PASSAGE TO READ:
# My 55 Gallon SA Tank...



## curt_914 (Oct 24, 2007)

Ok guys I just tried to post this but something happened lets try this again. Here is a list of what I am doing in my 55 Pics to follow as soon as I can.

Tank- 55 gallon AGA
Lighting- DIY T-5 with 2 54w Geissman 6000k middays 1-54watt current 10000k bulb over driven to 80Watts
Substraight- 40lbs Eco complete, 20lbs Taheation moon sand, 15.7 each Florite Black, and Black Sand
Heating- Hydor 300 watt inline
Filtration- eheim 2217, Pentiar aquatics Customflo kit
Co2- 10lbs tank, jbj regulator/buble counter and selinoide, DIY inline Reactor
Driftwood- Manzanitta
Rock- River and Slate
Caves- Coconut

Flora to include;
Echinodorus Parviflorus tropica
Echinodorus Quadricostatus 
Eleocharis Acicularis Giant and dwarf
Vallisneria Gigantica
Hydrocotyle leucocephala/ Brazilian Pennywort
Heteranthera Zosterifolia (Stargrass)

Fauna to include;
15-Apistograma Cacatoides Double and tripple reds
1 pair- L144a Ancistrus temminckii
12- Rummy Nose Tetras, Hemigrammus rhodostomus
12- Glowlight Tetras, Hemigrammus erythrozonus
12- Neon or cardinal Tetras or Black neon tetras
12- Masked Corys
6- Otocinclus Affinis

Let me know what you think of this set up. It will all be coming togeather in the next month with build pics to folow.

Curt


----------



## Cook.MN (Mar 11, 2008)

Way too many Apisto's IMO, I had 2 pair in my 55 Gallon and my 1 Cacatoides male dominated the other and pushed him into a little corner of the tank.


----------



## curt_914 (Oct 24, 2007)

I have so many juvies to get some good pairs formed. They will be thined out to a small harem in the next 6 months or so.

Curt


----------



## curt_914 (Oct 24, 2007)

Hey Guys here are some Pics.... Sorry for the wait.










































Currently I am fighting green water. My apistos havent been moved in yet but will be doing so in a couple weeks. Currently there are, 11- Amanda Tetras, 6-Corydars Axelrodi, 2-L144a bristlenose plecos. Sugestions welcome,

Curt


----------



## renegade545 (Jul 4, 2008)

I agree that is way more than enough Apistos. You really only need around six to eight individuals to get a good pair.


----------



## morefish4me (Mar 22, 2008)

THE DATA:
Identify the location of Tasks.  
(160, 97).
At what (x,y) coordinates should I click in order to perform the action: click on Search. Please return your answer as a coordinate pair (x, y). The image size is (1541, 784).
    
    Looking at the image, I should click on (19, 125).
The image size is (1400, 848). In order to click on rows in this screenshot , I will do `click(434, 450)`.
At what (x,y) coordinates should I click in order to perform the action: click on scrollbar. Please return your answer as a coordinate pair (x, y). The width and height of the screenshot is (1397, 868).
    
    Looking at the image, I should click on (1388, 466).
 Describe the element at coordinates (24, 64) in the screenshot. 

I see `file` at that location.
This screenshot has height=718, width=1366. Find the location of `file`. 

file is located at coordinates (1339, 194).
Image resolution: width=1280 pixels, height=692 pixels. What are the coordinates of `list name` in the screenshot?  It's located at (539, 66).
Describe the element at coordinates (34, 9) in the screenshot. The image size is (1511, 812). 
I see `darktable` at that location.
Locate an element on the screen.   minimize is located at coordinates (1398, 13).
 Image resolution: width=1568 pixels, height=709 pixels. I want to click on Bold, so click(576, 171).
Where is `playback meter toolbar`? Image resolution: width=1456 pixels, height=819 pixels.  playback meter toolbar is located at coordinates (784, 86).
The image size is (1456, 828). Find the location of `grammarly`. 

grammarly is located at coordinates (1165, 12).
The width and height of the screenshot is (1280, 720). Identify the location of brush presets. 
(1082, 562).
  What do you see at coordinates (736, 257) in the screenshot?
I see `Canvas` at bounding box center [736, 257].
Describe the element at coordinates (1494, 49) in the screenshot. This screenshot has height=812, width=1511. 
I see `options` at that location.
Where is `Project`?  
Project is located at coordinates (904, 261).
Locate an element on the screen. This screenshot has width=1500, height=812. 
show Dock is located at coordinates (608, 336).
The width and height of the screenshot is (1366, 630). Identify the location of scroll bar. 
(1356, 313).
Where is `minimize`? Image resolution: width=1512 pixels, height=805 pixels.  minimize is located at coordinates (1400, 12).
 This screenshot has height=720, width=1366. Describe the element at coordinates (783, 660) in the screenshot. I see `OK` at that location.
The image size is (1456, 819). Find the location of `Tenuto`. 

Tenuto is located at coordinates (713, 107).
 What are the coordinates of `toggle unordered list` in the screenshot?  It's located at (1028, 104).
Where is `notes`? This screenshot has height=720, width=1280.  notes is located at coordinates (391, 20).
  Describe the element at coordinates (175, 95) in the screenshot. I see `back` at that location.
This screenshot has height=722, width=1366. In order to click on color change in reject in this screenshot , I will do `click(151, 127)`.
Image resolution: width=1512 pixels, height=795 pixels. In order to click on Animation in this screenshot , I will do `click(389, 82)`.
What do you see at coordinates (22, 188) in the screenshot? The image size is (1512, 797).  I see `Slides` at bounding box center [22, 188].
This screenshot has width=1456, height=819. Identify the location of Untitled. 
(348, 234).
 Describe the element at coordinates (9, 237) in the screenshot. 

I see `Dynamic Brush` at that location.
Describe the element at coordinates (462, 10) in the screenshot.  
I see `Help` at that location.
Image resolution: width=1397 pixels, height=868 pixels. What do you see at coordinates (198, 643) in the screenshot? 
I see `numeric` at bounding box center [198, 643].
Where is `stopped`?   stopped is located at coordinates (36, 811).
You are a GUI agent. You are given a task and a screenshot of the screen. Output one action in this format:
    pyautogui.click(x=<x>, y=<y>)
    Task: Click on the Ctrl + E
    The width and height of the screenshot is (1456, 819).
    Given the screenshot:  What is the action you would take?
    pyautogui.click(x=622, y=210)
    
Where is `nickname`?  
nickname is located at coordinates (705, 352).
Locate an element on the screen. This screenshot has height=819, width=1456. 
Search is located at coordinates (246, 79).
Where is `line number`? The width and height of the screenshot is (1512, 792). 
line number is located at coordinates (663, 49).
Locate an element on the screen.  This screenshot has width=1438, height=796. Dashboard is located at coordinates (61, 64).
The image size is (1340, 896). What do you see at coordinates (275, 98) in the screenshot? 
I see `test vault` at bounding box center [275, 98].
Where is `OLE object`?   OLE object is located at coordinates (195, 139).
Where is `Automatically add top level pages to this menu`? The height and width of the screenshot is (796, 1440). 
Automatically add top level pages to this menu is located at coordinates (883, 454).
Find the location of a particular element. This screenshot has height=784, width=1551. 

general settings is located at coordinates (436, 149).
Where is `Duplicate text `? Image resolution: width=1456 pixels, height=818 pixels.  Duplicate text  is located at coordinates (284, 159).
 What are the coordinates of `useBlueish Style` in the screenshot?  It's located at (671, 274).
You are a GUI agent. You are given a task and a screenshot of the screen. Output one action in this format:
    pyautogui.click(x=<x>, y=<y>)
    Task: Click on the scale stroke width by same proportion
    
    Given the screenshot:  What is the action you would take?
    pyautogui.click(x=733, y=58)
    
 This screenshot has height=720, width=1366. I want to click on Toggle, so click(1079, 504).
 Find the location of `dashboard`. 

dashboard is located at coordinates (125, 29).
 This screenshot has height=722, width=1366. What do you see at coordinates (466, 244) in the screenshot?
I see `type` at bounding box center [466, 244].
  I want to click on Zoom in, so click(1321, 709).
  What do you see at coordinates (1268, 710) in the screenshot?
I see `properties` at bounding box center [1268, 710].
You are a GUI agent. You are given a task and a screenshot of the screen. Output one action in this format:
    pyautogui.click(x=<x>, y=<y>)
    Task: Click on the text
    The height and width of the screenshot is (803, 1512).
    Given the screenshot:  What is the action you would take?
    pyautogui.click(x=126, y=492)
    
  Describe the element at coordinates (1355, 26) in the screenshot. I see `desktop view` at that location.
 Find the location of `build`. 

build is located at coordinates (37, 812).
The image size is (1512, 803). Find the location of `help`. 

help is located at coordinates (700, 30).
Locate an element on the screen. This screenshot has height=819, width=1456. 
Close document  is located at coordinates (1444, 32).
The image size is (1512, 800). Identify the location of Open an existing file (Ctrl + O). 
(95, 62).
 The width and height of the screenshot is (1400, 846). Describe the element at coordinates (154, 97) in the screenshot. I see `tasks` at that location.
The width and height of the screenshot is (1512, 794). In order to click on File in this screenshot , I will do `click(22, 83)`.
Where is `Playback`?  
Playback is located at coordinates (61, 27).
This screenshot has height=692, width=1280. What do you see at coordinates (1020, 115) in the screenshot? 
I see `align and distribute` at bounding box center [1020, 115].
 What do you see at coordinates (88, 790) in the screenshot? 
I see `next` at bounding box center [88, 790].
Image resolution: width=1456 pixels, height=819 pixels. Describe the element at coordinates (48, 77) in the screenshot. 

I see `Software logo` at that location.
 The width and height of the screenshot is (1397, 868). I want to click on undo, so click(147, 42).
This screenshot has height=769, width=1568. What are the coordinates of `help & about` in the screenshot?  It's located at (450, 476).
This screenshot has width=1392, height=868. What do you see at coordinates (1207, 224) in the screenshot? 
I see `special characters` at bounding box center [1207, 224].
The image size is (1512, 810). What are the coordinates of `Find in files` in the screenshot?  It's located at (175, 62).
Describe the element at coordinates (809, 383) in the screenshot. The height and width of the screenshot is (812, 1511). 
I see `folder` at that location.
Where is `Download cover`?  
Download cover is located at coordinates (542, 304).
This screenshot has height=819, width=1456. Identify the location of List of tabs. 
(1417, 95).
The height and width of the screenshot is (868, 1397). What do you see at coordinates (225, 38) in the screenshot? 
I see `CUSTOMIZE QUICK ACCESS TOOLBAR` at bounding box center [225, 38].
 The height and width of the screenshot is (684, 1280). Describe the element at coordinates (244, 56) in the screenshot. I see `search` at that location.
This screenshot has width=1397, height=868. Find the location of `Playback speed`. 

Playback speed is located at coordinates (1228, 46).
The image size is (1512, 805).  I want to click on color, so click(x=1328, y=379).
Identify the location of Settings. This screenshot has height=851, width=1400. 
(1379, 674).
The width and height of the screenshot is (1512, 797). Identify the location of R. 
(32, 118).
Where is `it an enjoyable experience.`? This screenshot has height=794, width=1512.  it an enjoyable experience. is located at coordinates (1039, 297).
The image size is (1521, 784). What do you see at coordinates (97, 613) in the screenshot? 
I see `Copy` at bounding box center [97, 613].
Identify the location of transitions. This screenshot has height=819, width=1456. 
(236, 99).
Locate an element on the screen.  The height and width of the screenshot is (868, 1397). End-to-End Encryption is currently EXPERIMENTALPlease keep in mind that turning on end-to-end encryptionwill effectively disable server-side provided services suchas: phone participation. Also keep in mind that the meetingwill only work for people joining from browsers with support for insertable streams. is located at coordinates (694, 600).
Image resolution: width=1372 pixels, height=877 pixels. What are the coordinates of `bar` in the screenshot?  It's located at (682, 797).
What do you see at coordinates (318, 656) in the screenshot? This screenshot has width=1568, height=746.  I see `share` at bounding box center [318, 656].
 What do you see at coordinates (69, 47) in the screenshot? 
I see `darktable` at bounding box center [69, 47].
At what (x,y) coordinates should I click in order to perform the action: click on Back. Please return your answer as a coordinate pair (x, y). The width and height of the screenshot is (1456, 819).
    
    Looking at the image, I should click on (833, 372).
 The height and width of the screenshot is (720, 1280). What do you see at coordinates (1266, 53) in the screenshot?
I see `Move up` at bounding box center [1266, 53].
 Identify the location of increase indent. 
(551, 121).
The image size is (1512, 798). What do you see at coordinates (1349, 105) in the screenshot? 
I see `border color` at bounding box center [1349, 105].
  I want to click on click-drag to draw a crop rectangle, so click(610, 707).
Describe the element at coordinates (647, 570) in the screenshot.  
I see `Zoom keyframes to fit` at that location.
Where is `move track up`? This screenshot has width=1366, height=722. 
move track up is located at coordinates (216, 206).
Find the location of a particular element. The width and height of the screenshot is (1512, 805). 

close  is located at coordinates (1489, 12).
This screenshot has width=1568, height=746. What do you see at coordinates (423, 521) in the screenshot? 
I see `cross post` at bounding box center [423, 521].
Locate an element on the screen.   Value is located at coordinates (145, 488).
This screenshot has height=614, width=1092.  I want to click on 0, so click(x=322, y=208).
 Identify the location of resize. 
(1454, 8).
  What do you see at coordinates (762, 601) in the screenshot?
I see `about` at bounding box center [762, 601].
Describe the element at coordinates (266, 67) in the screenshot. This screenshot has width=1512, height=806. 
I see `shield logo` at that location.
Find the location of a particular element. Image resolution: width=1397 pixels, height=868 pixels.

PROBLEM SET:
[a] Write out the part of the 55-gallon tank thread from "Flora to include;" to "Heteranthera Zosterifolia (Stargrass)".
[b] Pull out the lines of the records from the first one through the line containing "The image size is (1400, 848).", and reproduce them verbatim.

FULL ANSWERS:
[a]
Flora to include;
Echinodorus Parviflorus tropica
Echinodorus Quadricostatus 
Eleocharis Acicularis Giant and dwarf
Vallisneria Gigantica
Hydrocotyle leucocephala/ Brazilian Pennywort
Heteranthera Zosterifolia (Stargrass)

[b]
Identify the location of Tasks.  
(160, 97).
At what (x,y) coordinates should I click in order to perform the action: click on Search. Please return your answer as a coordinate pair (x, y). The image size is (1541, 784).
    
    Looking at the image, I should click on (19, 125).
The image size is (1400, 848). In order to click on rows in this screenshot , I will do `click(434, 450)`.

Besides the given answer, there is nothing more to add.